The effect of this situation is to have an audience that:

  1. they expect everything free and effortless. The idea of ​​the fediverse, that someone decides if you can have an account in their instance, is a shock to them.
  2. they expect you to want to have them as users. The idea that you want good users, that is to be judged, is alien to them.
  3. they consider social networks as immutable, if not ETERNAL places The change of the most insignificant icon is read in a political way, with clashes between conservatives and progressives, and those who say "it's just a fucking icon" are silenced as "centrists shit". Let alone "learning a new concept": to paraphrase D'Alema, "a risky leap forward for which the country is not yet ready".
  4. they consider social networks as institutions and the internet as a public space. The idea that they might shut down abruptly, or give a shit about those who don't understand the change, is being discussed in terms of ENTRIES.

If you tell those who have chosen the career of “influencer” that there was a time when Instagram or Youtube didn't last five years, they look at you blankly: are you saying that I have chosen a dead-end path? Just as if you tell the assorted bastard of OnlyFans that it could happen (if the taxman notices OnlzFans) that the whole merry circus of sluts could close at any moment: "hey, I quit my job to follow my dreams and live on thongs, how does it mean that everything ends?” . Just as many will understand that if they don't make it to the end of the month, the solution is not to round up on onlyfans, but to join a decent union or look for a better job.

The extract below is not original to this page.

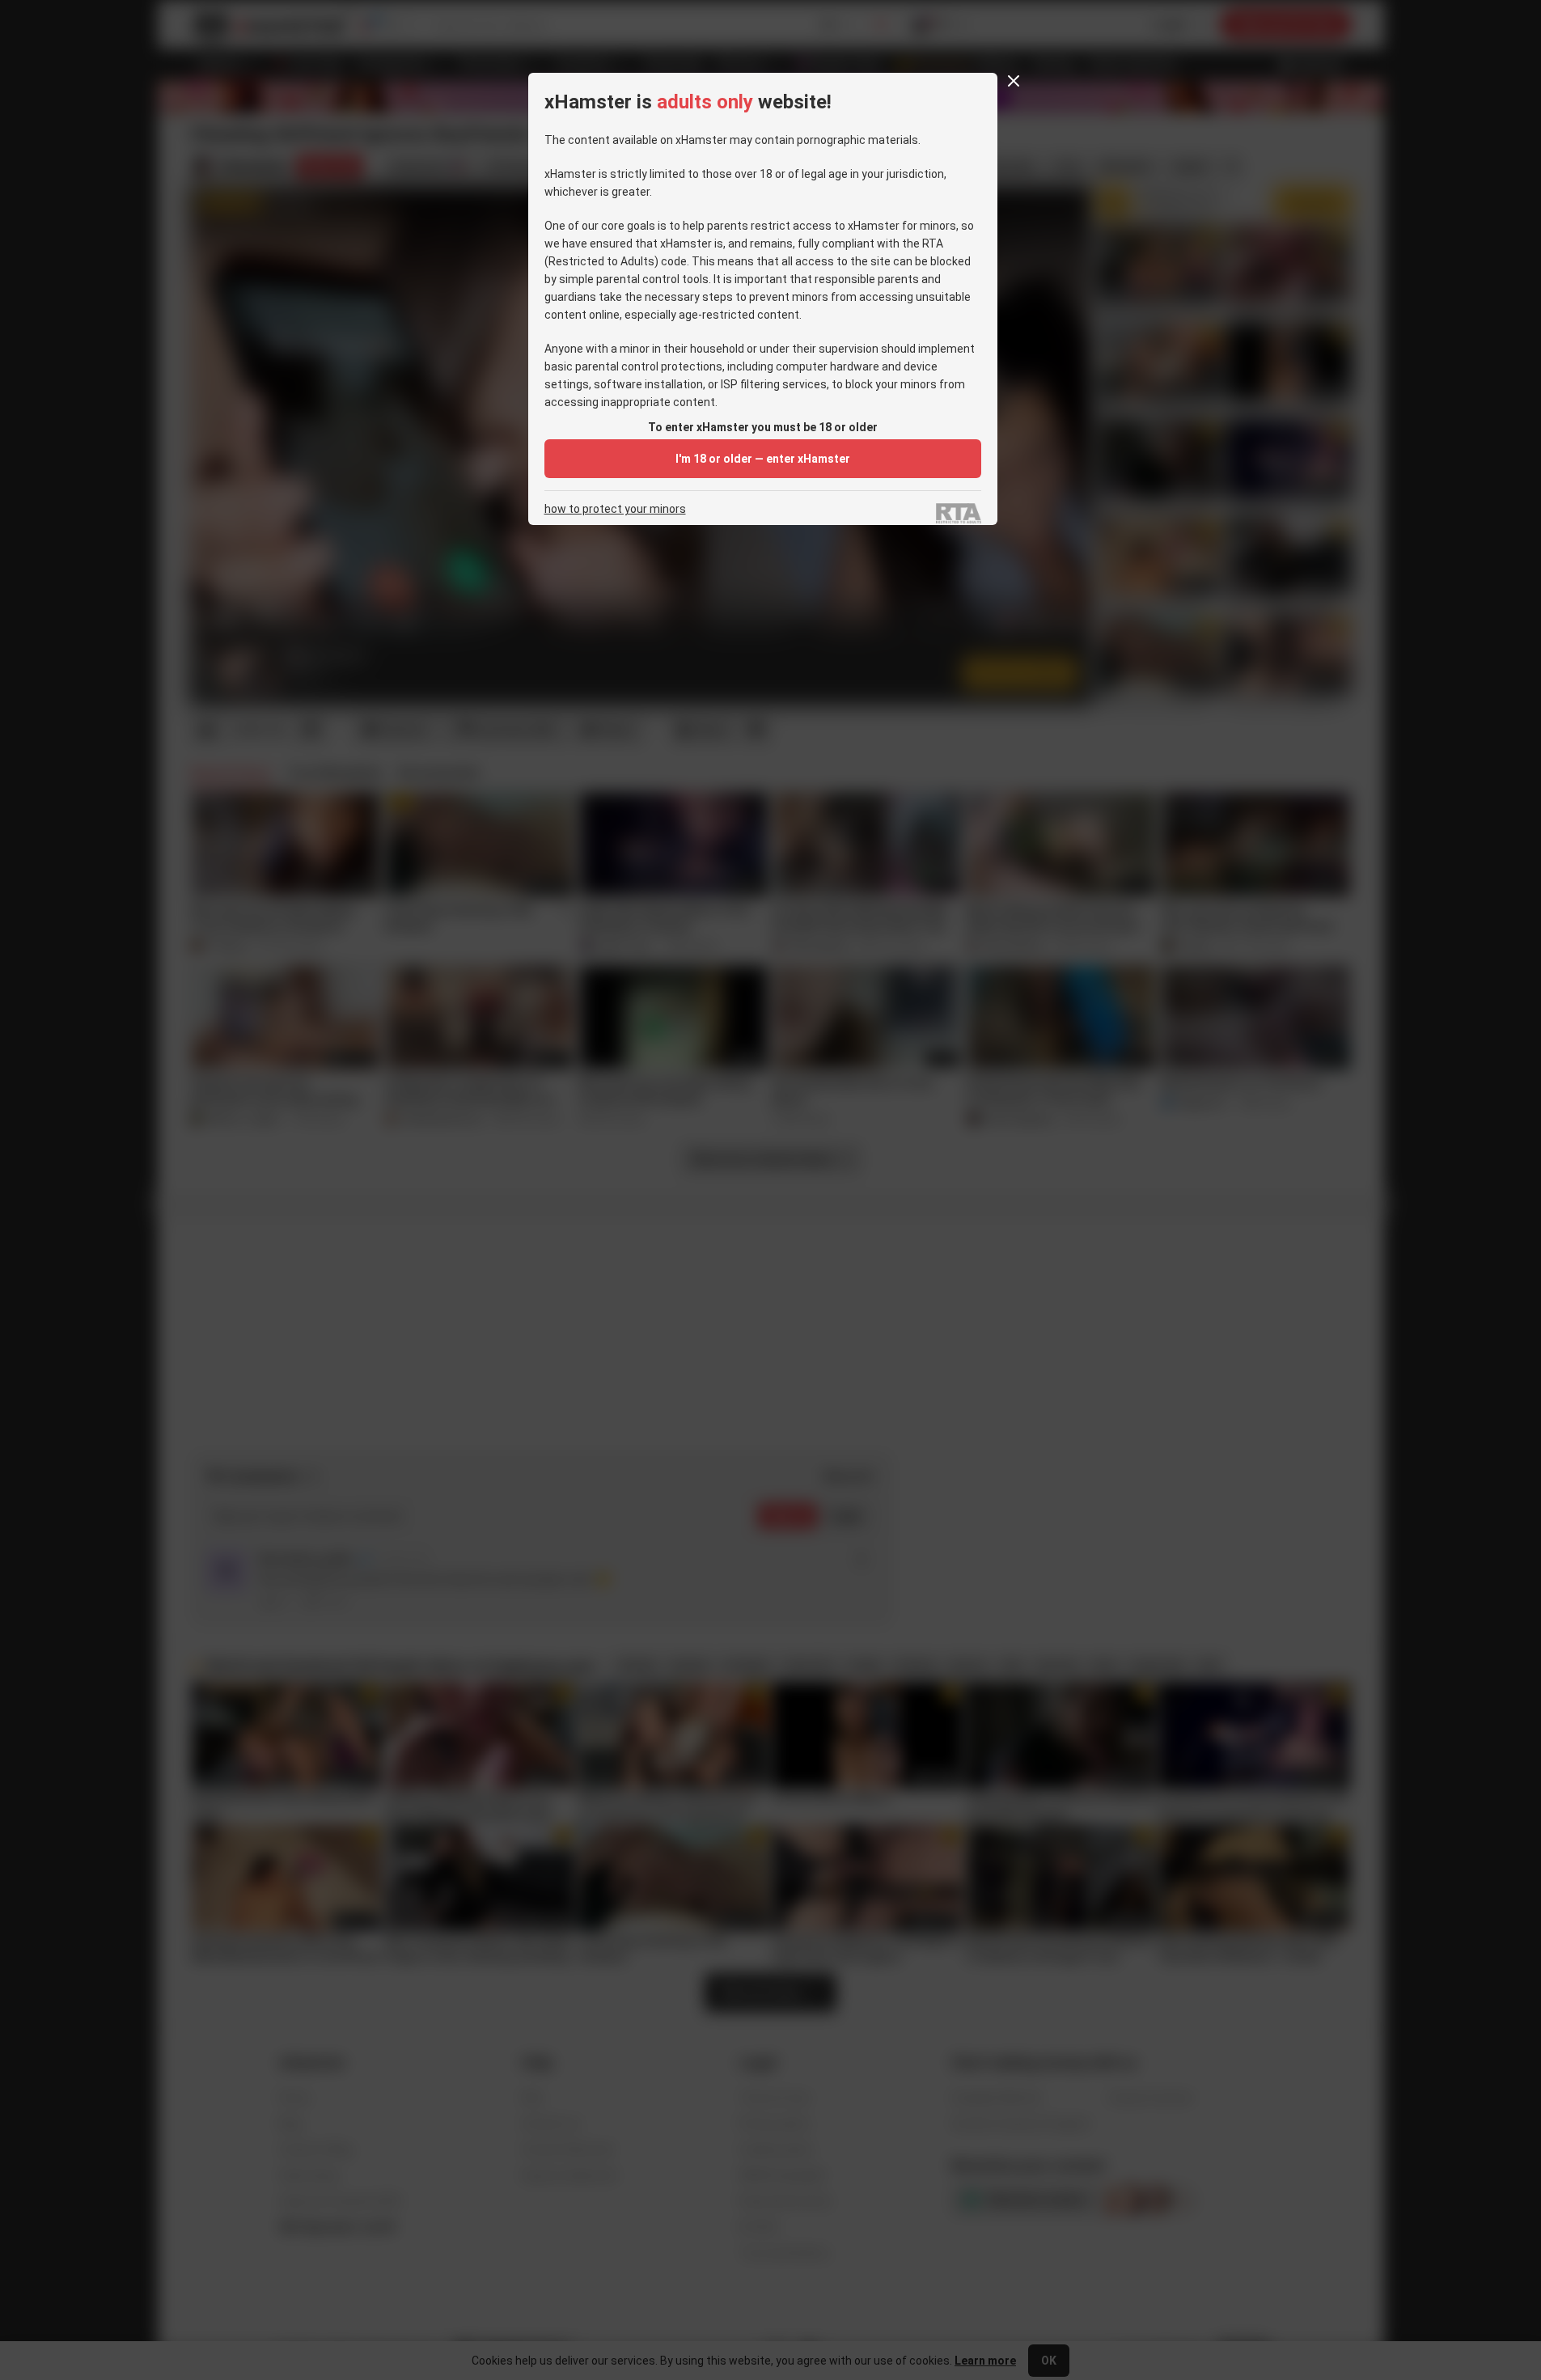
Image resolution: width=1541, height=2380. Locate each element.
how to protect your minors (615, 509)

All these economic phenomena were born, precisely, because certain companies/technologies are seen as stable, immutable, to the point of being able to bet their future lives on them, making them "jobs". We want to talk about cryptocurrencies, and all the fools who think they can live on it, as if it were a real job?

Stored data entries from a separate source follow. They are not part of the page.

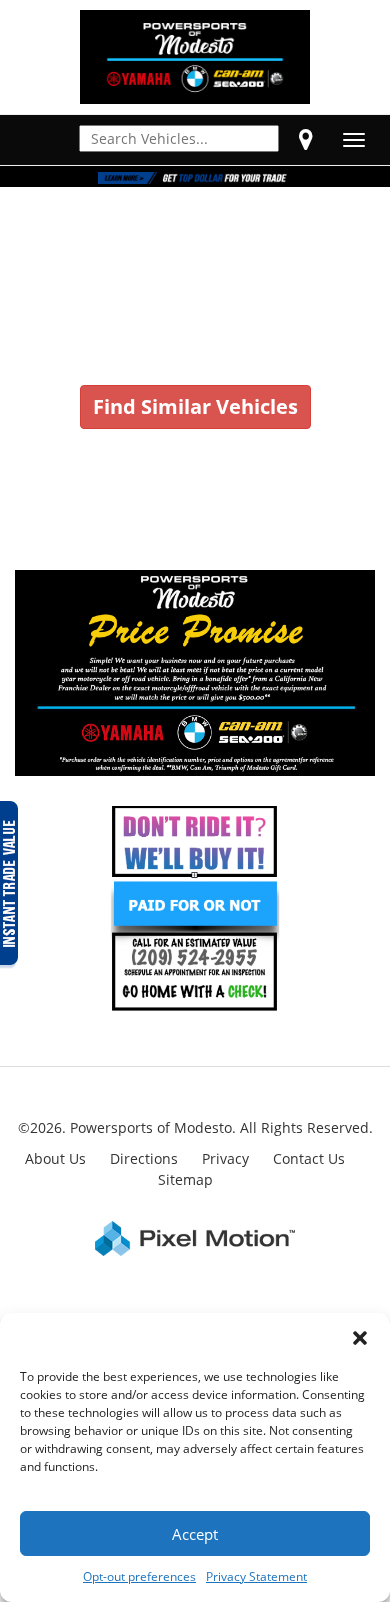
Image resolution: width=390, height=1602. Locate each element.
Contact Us (309, 1158)
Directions (144, 1158)
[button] (360, 1338)
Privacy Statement (256, 1576)
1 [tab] (195, 166)
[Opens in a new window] (306, 139)
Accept (195, 1534)
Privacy (225, 1158)
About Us (55, 1158)
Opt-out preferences (139, 1576)
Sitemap (185, 1179)
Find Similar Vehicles (195, 406)
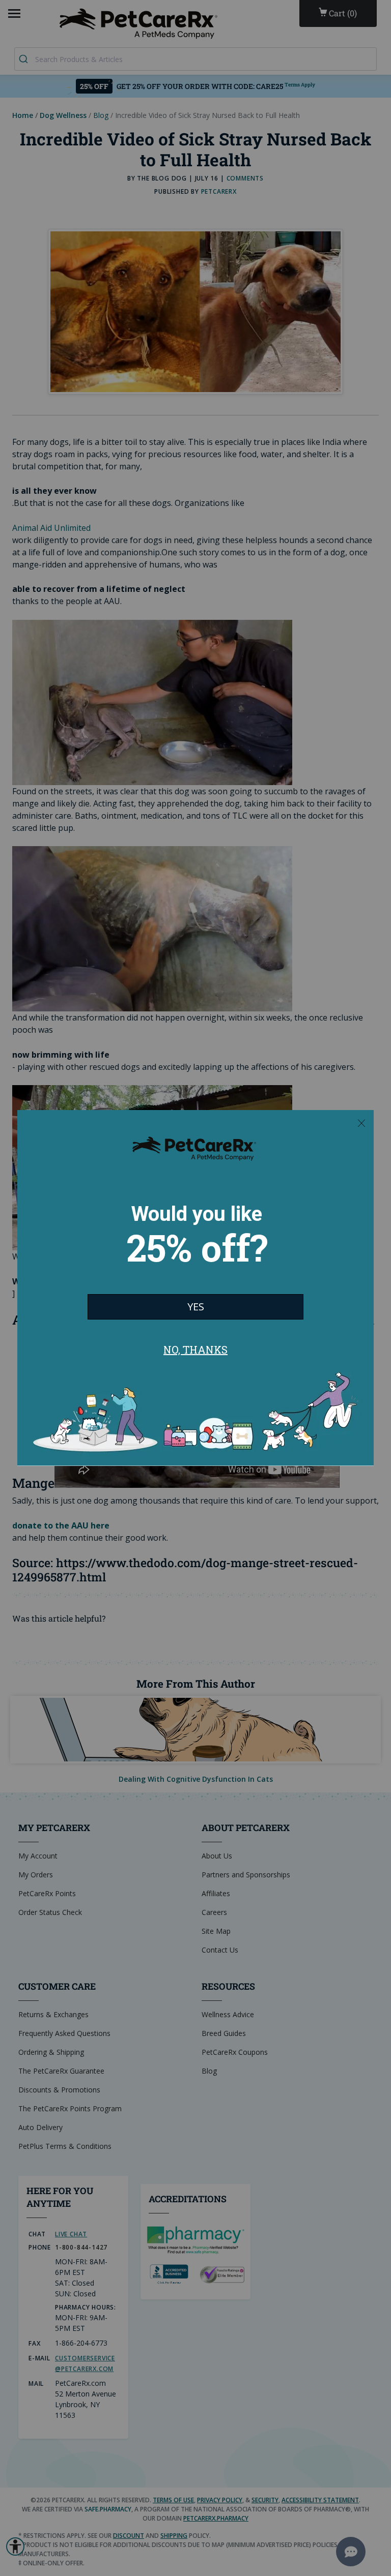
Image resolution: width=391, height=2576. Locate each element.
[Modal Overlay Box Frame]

What people don't understand is that this long winter of innovation can't last forever, it's not an ice age.

Within a couple of years all central banks will have their own digital currency. And the crypto world will appear for what it has been reduced to: a casino disguised as a fintech. And the party will be over.

Within a few years, the tax authorities of some countries will notice OnlyFans and company: and the company of sluts will somehow have to find something different, because that financial model is ONLY sustainable if it does not pay taxes. Since you are not an employee, by Italian law you will have to open a VAT number. Best wishes, ladies, especially those who round off a job as employees.


The idea that this winter of innovation can or should last indefinitely suffers from two major problems.

  • the possible appearance of foreign actors, see TikTok
  • the possible entry into the scene of government entities, see digital coins.
  • the possible legal discipline, see France which introduces a public "SPID" for porn sites.

this winter has been long, but it's coming to an end. There are already news on the horizon. AI, federated systems of all kinds, and so much more is coming. GAFAMs, in the absence of free money from central banks, will not be able to buy ALL new companies.


The paradigm of the 73-year-old old woman who cannot register with a fediverse application because she is seventy-three years old, who has now infected people who are 37, if not 17, is about to produce a lot of people who will come “dismissed from the internet”.

To paraphrase Marchionne: but fired from what, exactly?